TASK DIRECTIONS: With the first line below as the start and the line containing "Switch to the gw4.sai" as the end, copy every line between them exactly, ends included.

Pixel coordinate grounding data
[Start of Attachment]

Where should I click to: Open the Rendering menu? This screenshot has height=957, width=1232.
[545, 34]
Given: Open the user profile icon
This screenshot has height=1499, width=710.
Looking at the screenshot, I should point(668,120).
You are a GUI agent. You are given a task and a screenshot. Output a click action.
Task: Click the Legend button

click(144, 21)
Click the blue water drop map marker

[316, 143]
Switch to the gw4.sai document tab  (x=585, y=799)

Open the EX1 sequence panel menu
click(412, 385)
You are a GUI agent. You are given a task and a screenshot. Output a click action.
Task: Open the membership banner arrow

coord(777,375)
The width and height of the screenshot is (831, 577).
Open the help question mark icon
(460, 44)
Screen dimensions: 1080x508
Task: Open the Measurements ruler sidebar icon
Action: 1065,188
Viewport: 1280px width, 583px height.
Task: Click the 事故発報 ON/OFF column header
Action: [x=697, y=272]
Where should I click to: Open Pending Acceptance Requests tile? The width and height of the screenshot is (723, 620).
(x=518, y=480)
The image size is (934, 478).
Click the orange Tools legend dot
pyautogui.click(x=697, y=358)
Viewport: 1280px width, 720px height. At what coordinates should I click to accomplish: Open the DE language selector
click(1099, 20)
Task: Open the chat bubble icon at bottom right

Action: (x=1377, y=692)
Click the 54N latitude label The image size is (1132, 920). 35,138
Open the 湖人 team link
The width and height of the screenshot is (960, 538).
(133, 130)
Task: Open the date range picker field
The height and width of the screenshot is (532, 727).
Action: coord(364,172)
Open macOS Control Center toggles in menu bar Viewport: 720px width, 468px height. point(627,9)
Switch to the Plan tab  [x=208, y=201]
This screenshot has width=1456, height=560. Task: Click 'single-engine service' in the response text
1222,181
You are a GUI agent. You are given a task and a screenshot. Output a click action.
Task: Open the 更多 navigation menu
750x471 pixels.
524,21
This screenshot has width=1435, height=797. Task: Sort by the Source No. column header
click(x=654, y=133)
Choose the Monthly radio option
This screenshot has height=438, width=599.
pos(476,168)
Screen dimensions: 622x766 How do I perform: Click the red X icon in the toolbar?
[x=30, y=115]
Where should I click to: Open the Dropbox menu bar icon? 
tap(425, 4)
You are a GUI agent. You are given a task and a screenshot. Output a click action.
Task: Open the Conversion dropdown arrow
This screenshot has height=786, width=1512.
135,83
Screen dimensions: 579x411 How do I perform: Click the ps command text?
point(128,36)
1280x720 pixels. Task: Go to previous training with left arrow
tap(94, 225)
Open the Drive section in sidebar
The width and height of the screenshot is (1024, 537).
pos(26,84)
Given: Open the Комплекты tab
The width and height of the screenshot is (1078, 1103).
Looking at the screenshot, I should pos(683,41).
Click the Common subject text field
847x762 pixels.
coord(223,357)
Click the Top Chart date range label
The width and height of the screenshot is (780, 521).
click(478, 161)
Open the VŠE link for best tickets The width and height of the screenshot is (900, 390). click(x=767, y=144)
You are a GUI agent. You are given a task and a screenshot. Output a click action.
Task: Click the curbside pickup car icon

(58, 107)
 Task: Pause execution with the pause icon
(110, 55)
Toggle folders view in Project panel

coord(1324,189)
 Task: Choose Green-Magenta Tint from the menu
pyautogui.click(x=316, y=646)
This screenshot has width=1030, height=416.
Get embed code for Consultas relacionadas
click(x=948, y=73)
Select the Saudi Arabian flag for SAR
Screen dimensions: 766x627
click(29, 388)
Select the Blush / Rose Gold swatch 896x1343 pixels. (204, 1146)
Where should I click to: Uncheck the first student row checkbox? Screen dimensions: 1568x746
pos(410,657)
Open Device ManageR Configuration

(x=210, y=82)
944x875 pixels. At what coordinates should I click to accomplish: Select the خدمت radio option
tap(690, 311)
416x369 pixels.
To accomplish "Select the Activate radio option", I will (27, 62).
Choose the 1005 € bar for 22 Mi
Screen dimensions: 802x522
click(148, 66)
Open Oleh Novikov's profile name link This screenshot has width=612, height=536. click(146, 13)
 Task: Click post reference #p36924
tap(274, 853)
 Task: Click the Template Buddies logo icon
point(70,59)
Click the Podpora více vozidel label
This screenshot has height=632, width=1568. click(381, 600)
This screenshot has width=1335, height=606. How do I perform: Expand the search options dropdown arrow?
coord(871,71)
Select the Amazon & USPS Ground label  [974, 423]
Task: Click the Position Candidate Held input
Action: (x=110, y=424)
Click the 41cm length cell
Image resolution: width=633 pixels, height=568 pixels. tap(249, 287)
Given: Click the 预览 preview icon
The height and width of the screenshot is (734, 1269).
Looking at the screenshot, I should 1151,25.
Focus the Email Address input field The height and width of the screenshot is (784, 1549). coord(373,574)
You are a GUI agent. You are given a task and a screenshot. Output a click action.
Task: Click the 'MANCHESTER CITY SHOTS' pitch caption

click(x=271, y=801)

[End of Attachment]

RESPONSE:
Where should I click to: Open the Rendering menu? This screenshot has height=957, width=1232.
[545, 34]
Given: Open the user profile icon
This screenshot has height=1499, width=710.
Looking at the screenshot, I should point(668,120).
You are a GUI agent. You are given a task and a screenshot. Output a click action.
Task: Click the Legend button

click(144, 21)
Click the blue water drop map marker

[316, 143]
Switch to the gw4.sai document tab  (x=585, y=799)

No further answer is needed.